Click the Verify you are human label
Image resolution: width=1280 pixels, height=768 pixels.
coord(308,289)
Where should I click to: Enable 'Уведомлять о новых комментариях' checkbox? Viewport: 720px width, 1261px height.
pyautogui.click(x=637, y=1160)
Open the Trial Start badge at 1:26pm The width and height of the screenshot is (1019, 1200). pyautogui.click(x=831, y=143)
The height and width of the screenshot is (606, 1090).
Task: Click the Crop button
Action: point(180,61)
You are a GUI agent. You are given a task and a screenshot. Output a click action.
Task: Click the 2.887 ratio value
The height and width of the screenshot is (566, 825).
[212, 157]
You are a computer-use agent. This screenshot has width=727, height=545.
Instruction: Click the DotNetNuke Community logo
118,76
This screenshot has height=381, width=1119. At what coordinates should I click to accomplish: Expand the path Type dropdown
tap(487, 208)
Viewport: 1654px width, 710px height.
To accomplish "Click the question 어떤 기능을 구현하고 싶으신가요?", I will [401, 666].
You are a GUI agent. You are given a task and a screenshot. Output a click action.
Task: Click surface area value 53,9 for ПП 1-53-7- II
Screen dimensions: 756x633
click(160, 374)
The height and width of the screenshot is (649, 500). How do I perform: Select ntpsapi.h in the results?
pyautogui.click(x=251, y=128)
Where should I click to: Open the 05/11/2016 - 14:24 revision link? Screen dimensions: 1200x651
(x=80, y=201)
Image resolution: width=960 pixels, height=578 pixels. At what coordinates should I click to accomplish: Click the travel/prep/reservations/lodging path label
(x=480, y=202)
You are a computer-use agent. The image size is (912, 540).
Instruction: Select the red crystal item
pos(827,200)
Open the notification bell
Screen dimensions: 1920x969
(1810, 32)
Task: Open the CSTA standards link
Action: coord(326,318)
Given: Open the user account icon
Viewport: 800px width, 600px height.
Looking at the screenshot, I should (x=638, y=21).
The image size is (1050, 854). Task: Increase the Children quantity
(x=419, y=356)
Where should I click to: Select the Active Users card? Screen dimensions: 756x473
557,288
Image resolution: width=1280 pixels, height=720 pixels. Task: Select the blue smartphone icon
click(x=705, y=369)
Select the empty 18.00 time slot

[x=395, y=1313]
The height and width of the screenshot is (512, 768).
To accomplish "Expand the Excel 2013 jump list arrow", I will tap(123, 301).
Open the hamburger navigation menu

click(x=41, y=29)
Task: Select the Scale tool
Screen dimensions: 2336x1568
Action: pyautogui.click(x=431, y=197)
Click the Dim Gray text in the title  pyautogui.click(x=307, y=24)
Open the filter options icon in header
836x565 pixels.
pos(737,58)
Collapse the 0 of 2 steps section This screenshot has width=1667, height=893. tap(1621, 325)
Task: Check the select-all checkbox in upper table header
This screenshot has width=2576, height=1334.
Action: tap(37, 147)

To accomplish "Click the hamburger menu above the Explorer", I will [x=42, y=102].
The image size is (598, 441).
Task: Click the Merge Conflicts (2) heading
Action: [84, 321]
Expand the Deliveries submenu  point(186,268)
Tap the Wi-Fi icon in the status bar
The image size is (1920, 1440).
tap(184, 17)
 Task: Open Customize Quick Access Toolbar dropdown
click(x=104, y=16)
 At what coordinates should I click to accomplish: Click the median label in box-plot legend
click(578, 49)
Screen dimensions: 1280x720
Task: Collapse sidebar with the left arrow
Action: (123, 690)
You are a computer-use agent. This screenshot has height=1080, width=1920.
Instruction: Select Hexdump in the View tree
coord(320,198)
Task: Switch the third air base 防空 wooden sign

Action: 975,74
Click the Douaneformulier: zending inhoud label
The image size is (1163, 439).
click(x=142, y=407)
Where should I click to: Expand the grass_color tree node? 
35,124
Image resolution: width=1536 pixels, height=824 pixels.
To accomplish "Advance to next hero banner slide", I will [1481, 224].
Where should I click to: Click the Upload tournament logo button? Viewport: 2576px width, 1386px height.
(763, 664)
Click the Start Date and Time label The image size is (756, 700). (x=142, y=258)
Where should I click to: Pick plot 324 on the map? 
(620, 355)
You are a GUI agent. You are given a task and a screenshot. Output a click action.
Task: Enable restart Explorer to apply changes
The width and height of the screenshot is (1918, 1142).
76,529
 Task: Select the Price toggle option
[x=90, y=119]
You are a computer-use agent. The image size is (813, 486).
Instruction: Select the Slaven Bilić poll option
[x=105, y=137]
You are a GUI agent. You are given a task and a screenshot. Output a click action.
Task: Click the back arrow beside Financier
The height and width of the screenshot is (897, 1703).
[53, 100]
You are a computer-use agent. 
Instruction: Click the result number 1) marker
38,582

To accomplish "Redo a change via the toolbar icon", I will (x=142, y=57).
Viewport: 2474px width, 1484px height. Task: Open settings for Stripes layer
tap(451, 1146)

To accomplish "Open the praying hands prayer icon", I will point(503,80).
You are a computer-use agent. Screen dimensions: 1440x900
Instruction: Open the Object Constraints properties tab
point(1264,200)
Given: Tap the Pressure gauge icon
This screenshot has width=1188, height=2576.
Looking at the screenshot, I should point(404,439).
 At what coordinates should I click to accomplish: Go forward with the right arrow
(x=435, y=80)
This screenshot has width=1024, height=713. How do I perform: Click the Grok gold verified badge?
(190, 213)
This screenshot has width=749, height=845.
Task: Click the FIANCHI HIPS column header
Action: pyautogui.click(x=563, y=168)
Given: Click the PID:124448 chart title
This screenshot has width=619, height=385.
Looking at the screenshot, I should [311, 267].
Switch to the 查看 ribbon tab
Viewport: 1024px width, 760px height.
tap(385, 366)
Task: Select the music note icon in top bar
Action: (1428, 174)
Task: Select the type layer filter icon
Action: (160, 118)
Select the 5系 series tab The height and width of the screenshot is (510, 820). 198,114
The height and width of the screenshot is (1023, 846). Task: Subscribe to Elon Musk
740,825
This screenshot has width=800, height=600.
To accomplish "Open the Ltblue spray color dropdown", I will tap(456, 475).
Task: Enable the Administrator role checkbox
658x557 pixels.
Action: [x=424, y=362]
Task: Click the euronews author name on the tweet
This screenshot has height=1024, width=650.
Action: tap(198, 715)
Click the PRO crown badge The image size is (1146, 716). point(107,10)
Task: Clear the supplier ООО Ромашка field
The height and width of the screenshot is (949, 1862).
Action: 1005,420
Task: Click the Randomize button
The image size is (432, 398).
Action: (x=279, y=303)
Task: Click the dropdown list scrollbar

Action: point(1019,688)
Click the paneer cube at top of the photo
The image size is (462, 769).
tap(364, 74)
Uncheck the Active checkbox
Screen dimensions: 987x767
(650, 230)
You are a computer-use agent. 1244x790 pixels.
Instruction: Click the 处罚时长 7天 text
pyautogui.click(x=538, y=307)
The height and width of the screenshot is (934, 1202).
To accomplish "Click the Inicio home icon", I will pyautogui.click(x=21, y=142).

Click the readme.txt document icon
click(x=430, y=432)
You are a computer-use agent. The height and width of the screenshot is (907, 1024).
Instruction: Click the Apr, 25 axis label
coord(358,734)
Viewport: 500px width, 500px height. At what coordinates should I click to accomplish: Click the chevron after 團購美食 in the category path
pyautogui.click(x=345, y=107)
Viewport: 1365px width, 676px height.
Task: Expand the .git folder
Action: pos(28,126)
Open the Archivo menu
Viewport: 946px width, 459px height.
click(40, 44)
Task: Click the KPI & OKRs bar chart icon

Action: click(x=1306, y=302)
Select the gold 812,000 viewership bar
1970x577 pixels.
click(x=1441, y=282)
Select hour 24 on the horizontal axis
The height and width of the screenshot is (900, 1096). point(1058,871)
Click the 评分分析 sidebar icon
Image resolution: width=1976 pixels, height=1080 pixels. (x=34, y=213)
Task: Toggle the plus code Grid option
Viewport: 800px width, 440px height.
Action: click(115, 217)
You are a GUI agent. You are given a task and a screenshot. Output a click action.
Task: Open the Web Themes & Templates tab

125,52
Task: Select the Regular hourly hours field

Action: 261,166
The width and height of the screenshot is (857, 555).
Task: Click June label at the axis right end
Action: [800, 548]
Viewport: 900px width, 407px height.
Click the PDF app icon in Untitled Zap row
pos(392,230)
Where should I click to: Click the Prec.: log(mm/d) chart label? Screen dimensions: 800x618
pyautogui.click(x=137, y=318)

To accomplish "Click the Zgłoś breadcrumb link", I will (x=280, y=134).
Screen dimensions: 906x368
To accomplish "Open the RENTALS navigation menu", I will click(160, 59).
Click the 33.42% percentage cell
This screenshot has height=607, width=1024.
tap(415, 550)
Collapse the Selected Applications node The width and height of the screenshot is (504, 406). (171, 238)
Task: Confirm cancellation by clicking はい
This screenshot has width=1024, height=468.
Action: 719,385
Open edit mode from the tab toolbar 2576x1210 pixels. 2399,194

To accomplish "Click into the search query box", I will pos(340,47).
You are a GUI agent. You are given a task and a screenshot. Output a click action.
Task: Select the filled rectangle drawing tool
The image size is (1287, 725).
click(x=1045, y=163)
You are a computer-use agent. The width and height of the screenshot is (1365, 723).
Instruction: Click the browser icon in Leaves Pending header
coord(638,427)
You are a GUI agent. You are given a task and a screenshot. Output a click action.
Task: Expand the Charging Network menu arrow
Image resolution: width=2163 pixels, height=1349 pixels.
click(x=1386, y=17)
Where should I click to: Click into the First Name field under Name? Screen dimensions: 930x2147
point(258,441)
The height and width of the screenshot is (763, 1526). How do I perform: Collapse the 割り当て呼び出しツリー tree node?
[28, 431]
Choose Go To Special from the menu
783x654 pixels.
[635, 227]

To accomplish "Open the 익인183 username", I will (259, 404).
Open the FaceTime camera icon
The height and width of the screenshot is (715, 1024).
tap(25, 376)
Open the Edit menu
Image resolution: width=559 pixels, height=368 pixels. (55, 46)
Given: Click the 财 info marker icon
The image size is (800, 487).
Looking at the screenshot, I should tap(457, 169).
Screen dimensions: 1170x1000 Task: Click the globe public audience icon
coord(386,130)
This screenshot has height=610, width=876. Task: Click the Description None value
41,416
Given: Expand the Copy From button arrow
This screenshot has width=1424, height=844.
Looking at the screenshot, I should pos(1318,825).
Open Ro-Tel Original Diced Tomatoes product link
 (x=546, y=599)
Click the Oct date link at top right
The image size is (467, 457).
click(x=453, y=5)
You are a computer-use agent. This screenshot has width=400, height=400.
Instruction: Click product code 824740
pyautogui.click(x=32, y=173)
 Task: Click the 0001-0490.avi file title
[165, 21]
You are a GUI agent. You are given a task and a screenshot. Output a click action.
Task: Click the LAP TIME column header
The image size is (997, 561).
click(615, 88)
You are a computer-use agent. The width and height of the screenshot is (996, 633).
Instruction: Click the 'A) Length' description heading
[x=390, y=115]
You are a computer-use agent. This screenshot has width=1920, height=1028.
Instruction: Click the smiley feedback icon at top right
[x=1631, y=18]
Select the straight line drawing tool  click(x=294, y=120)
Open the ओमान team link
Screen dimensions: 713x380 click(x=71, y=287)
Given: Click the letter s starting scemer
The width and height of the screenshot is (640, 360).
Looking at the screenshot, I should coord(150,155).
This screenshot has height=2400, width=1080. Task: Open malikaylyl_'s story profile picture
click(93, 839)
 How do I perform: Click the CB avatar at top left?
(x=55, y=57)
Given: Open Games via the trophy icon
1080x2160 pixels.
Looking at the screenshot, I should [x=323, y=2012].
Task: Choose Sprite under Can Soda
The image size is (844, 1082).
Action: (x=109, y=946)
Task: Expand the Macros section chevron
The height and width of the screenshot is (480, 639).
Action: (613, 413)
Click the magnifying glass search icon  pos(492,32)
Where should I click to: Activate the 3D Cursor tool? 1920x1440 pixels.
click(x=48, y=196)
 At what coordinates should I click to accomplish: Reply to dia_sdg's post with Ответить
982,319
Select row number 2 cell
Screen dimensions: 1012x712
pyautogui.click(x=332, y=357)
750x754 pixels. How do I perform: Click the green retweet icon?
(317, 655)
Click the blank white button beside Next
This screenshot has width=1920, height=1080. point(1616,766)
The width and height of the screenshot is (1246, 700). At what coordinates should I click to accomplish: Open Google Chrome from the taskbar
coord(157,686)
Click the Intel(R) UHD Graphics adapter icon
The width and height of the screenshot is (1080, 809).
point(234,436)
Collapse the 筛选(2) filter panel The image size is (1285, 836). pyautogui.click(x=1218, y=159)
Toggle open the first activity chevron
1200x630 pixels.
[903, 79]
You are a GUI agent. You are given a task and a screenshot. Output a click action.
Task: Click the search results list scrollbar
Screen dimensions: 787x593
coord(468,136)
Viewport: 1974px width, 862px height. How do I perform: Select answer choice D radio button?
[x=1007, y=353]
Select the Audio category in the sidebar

### Stated exercise
Copy the material back word for word, beginning at the line that contains "Given: Click the letter s starting scemer" and stopping after the line that contains "coord(468,136)".

### Right answer
Given: Click the letter s starting scemer
The width and height of the screenshot is (640, 360).
Looking at the screenshot, I should coord(150,155).
This screenshot has height=2400, width=1080. Task: Open malikaylyl_'s story profile picture
click(93, 839)
 How do I perform: Click the CB avatar at top left?
(x=55, y=57)
Given: Open Games via the trophy icon
1080x2160 pixels.
Looking at the screenshot, I should [x=323, y=2012].
Task: Choose Sprite under Can Soda
The image size is (844, 1082).
Action: (x=109, y=946)
Task: Expand the Macros section chevron
The height and width of the screenshot is (480, 639).
Action: (613, 413)
Click the magnifying glass search icon  pos(492,32)
Where should I click to: Activate the 3D Cursor tool? 1920x1440 pixels.
click(x=48, y=196)
 At what coordinates should I click to accomplish: Reply to dia_sdg's post with Ответить
982,319
Select row number 2 cell
Screen dimensions: 1012x712
pyautogui.click(x=332, y=357)
750x754 pixels. How do I perform: Click the green retweet icon?
(317, 655)
Click the blank white button beside Next
This screenshot has width=1920, height=1080. point(1616,766)
The width and height of the screenshot is (1246, 700). At what coordinates should I click to accomplish: Open Google Chrome from the taskbar
coord(157,686)
Click the Intel(R) UHD Graphics adapter icon
The width and height of the screenshot is (1080, 809).
point(234,436)
Collapse the 筛选(2) filter panel The image size is (1285, 836). pyautogui.click(x=1218, y=159)
Toggle open the first activity chevron
1200x630 pixels.
[903, 79]
You are a GUI agent. You are given a task and a screenshot. Output a click action.
Task: Click the search results list scrollbar
Screen dimensions: 787x593
coord(468,136)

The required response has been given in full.